Moreover, it is possible that for large populations of subjects, there could be a high degree of churn. Churn indicates earlier subjects being deleted from the population as newer subjects are entering the population. For example, a high degree of population churn would remove a relatively large number of earlier subjects to a population (dataset) while adding a large number of newer subjects. Churn may cause fairness assessment models trained on earlier versions of a population to become obsolete. In one embodiment, for fairness assessments with a high degree of population churn, it may not be appropriate to continue fairness assessments based on new data coming in, if in fact the parameters learned previously (e.g., weeks, months, or years ago) from a (substantially) different population makeup are still being employed. For this scenario, it may be automatically detected that earlier training data is becoming obsolete due to some dynamic evolution of the population and system operators notified that it is time to re-train because the earliest entrants in the population are disappearing or otherwise no longer relevant. Additional detail on automatic detection and notification that a trained model is becoming obsolete due to evolution of a dataset is provided in U.S. patent application Ser. No. 17/368,840, filed Jul. 7, 2021 and entitled “Automatically Adapting a Prognostic-Surveillance System to Account for Age-Related Changes in Monitored Assets”.

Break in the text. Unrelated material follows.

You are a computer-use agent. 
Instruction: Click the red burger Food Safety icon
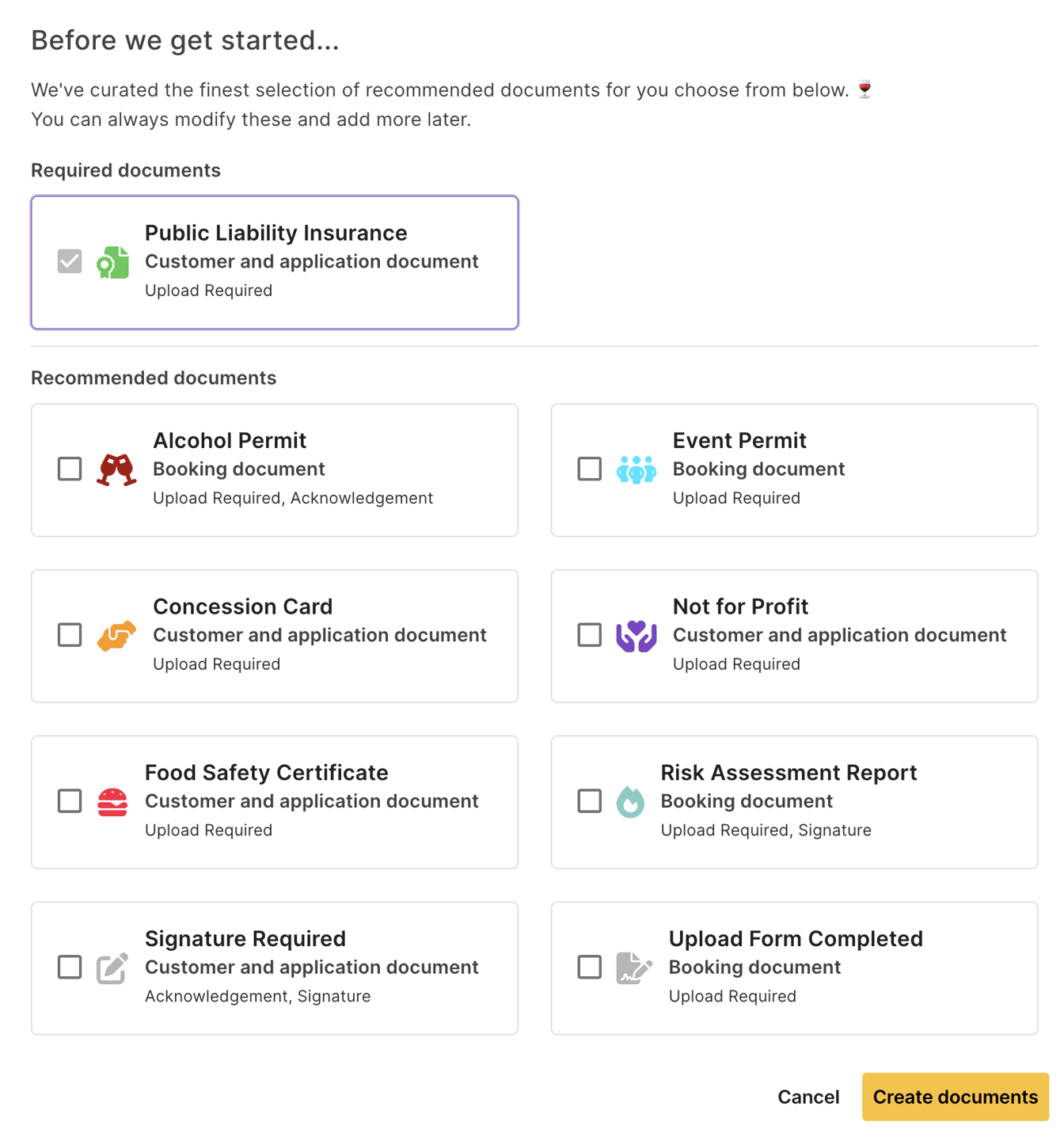pos(112,802)

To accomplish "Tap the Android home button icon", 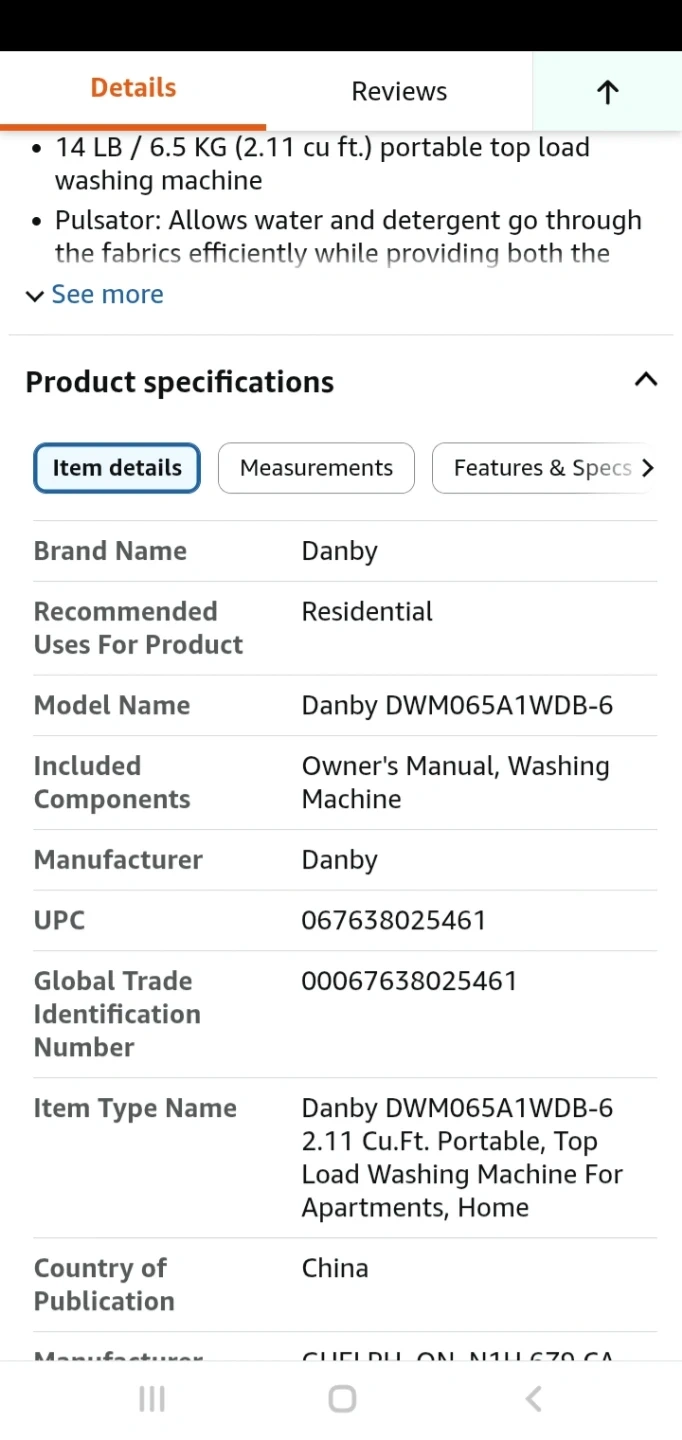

In one embodiment, the fairness assessment systems and methods described herein can detect and quantify trends towards fairness or unfairness. Thus, even where there is not enough data yet to make the binary-hypothesis “Fairness” (null hypothesis H0) vs. “Unfairness” (bias hypothesis H1) determination at the pre-specified confidence factors, the fairness assessment system can report that progress is being made toward achieving compliance (but that additional data is needed).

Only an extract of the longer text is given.